Au-delà des chiffres, Migingo est une enclave qui affiche une économie florissante grâce à la pêche. Malheureusement, cette belle île est entachée par des conditions de vie précaires et une rivalité politique qui frôle le conflit.
Si tant de personnes se pressent sur ce petit bout de terre rocailleuse, c’est avant tout pour son emplacement stratégique dans des eaux poissonneuses. Le lac Victoria, plus grand lac tropical du monde, abrite notamment le perche du Nil, un poisson très prisé sur les marchés internationaux. Avec des prix pouvant atteindre plus de 300 dollars le kilogramme, ce commerce alimente une économie locale dynamique mais dépendante.
« Ici, la pêche, c’est l’or noir. Nous nous battons tous pour attraper ces poissons qui font vivre nos familles », explique Kennedy Ochieng, un pêcheur kényan installé sur l’île depuis plusieurs années.
Les pêcheurs, venus principalement du Kenya et de l’Ouganda, bravent chaque jour les eaux du lac, parfois infestées de pirates. Ces derniers, armés et opportunistes, n’hésitent pas à attaquer les bateaux pour s’emparer des prises, des moteurs ou même de l’argent des pêcheurs. L’absence d’une force de police permanente laisse la population livrée à elle-même, la protection étant souvent assurée par des milices informelles ou contre le paiement de « taxes de protection » aux forces maritimes locales.
La promiscuité extrême et les conditions de vie rudes de Migingo
Vivre sur Migingo signifie s’adapter à un espace extrêmement restreint. L’île est recouverte de cabanes de tôle ondulée, formant un véritable labyrinthe de ruelles étroites. Le moindre mètre carré est exploité : chaque parcelle de terrain est utilisée pour les habitations, le commerce ou la réparation des bateaux.
« Il n’y a pas de place pour marcher sans heurter quelqu’un », confie Joseph Otieno, un commerçant vendant du matériel de pêche sur l’île. « Mais on s’adapte, car ici, c’est l’un des rares endroits où on peut encore gagner sa vie. »
L’infrastructure est quasi inexistante : pas d’eau courante, peu de toilettes et une gestion des déchets anarchique. L’électricité provient de quelques générateurs et panneaux solaires rudimentaires, principalement utilisés pour éclairer les bars et les salons de coiffure. Ces établissements, ainsi que plusieurs maisons de prostitution dessinent le profil de l’activité nocturne qui anime l’île, où les pêcheurs reviennent après une nuit sur le lac.

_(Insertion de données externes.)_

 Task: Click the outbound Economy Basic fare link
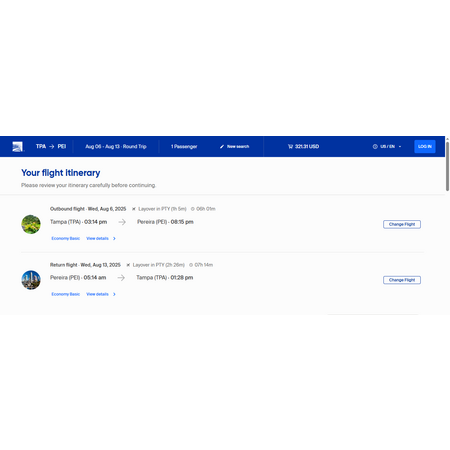(65, 239)
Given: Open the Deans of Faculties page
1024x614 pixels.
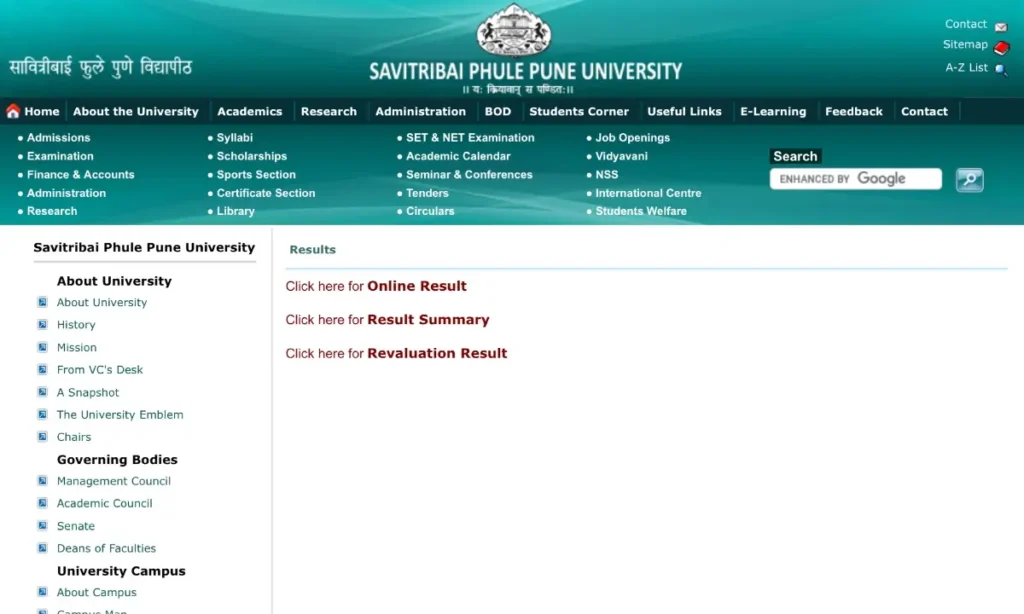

Migingo joue le rôle de poudrière diplomatique entre le Kenya et l’Ouganda
Depuis le début des années 2000, Migingo est empiétée par une querelle territoriale entre le Kenya et l’Ouganda. Cette dispute, qualifiée de la « plus petite guerre d’Afrique », a vu les forces des deux nations s’affronter à plusieurs reprises pour revendiquer la souveraineté de l’île.
En 2004, l’Ouganda a envoyé des forces armées pour taxer les pêcheurs et protéger l’accès aux eaux poissonneuses, suscitant une riposte du Kenya qui a dépêché ses propres forces maritimes.
« Nous sommes dans un no man’s land », estime Eddison Ouma, un pêcheur ougandais. « On ne sait jamais si demain on paiera nos taxes aux Kényans ou aux Ougandais. »
Un comité mixte a été mis en place par les deux gouvernements afin d’examiner les cartes coloniales et déterminer à qui appartient l’île. Mais à ce jour, aucun accord définitif n’a été trouvé, et Migingo continue d’être administrée par les forces des deux pays, dans un statu quo fragile.